If the “natural born Citizen” requirement of the U.S. Constitution has not represented a major problem at any time in history, why were Democrats suddenly so concerned about it in 2003 when a young black man, fathered by an African Communist, raised by a radical left mother and grandparents, and mentored by a well-known black Communist, was emerging as a rising star in the Democratic Party? Was it pure coincidence, or was it part of a grand conspiracy?
Obama was elected to the Illinois State Senate in 1996, one of 6,978 state legislators in the United States. He served eight totally unremarkable years in the legislature… voting “present” on some 129 occasions so as not to create a record that might later be difficult to defend… before announcing his candidacy for the United States Senate in 2004. Then, months before being elected to the U.S. Senate, he was selected to deliver the keynote address at the 2004 Democratic National Convention. Of the thousands of capable young Democrats available to them… men and women of experience and accomplishment… why did convention officials find it necessary to award that “plum” to a young man who had accomplished little or nothing in his life? Was his name drawn out of a hat, or was his selection dictated by a grand international conspiracy?
Obama was elected to the U.S. Senate in November 2004 and was sworn into office on Jan. 4, 2005. Almost immediately, he launched his campaign for the presidency. In the ensuing three years he devoted most of his time to his presidential ambitions and on Aug. 28, 2008, he defeated Hillary Rodham Clinton for the Democratic presidential nomination. Was his victory over the vaunted Clinton machine the result of tactical superiority, or was it purchased for him?
Following his nomination, when the chairman and the secretary of the Democratic National Convention, Nancy Pelosi and Alice Travis Germond, respectively, were required to certify the names, home addresses, and qualifications of their candidates to the election boards of the 50 states, so that ballots could be printed, why did they certify to only one state, the State of Hawaii, that Obama and Biden were eligible to serve under provisions of the U.S. Constitution?
So the question arises, what role did the Communist Frank Marshall Davis, Obama’s childhood mentor, play in his intellectual development? And what did two Democratic Congressmen know that caused them to offer proposed constitutional amendments in 2003 that would benefit no one but Obama in 2008? Specifically, what did they know about Obama’s presidential ambitions and his inability to meet the “natural born Citizen” standard, and when did they know it? And why did Speaker Pelosi, third in line to the presidency, purposely aid and abet in the commission of a felony by purposely hiding from state election board officials, and from the American people, the fact that the man nominated for President of the United States at the 2008 Democratic National Convention was, in fact, ineligible to serve in that office?

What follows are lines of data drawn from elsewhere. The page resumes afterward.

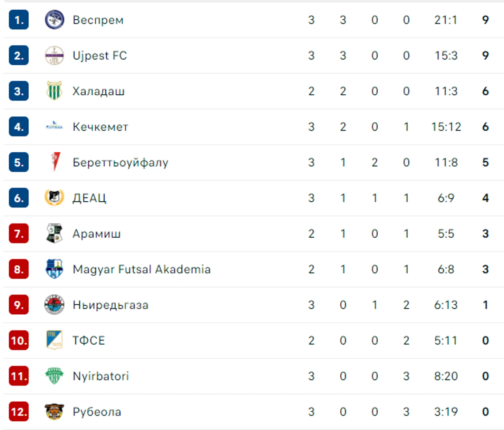Click the Рубеола tiger logo

click(54, 411)
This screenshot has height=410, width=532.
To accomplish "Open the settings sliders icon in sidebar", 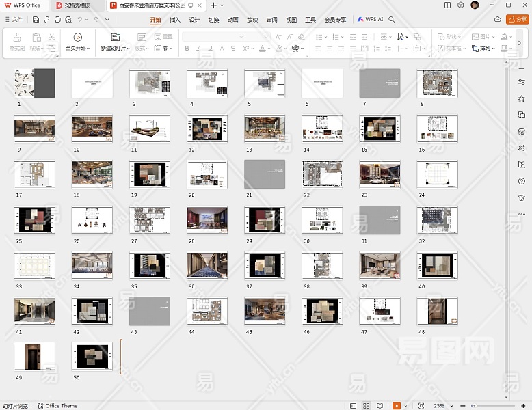I will pyautogui.click(x=522, y=82).
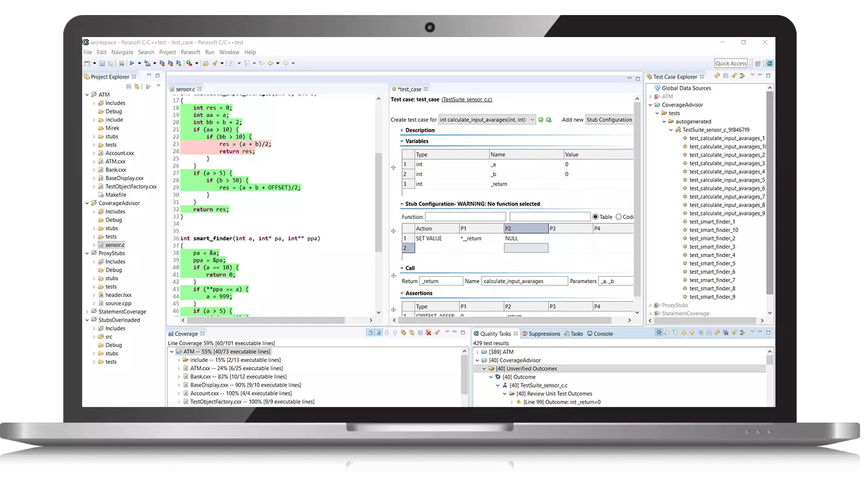Click the stub Function input field
This screenshot has width=868, height=488.
(465, 217)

The speech that Obama delivered at Osawatomie, Kan., was a speech that could just as easily have been delivered in the Presidium of the Communist Party, USSR. Now, as Republicans focus on the Iowa caucuses, they must choose a candidate capable of convincing the American people that everything that Obama has accomplished in eight years can and must be undone. But first, they must nominate a candidate who can not only defeat Obama, but defeat him utterly and completely. His defeat must be of such a magnitude that he will not want to remain in the country that he has been taught from childhood to hate… and where he will be forever an object of derision. Short of impeachment and conviction, it is the only thing that will send the proper message to those who put him where he is.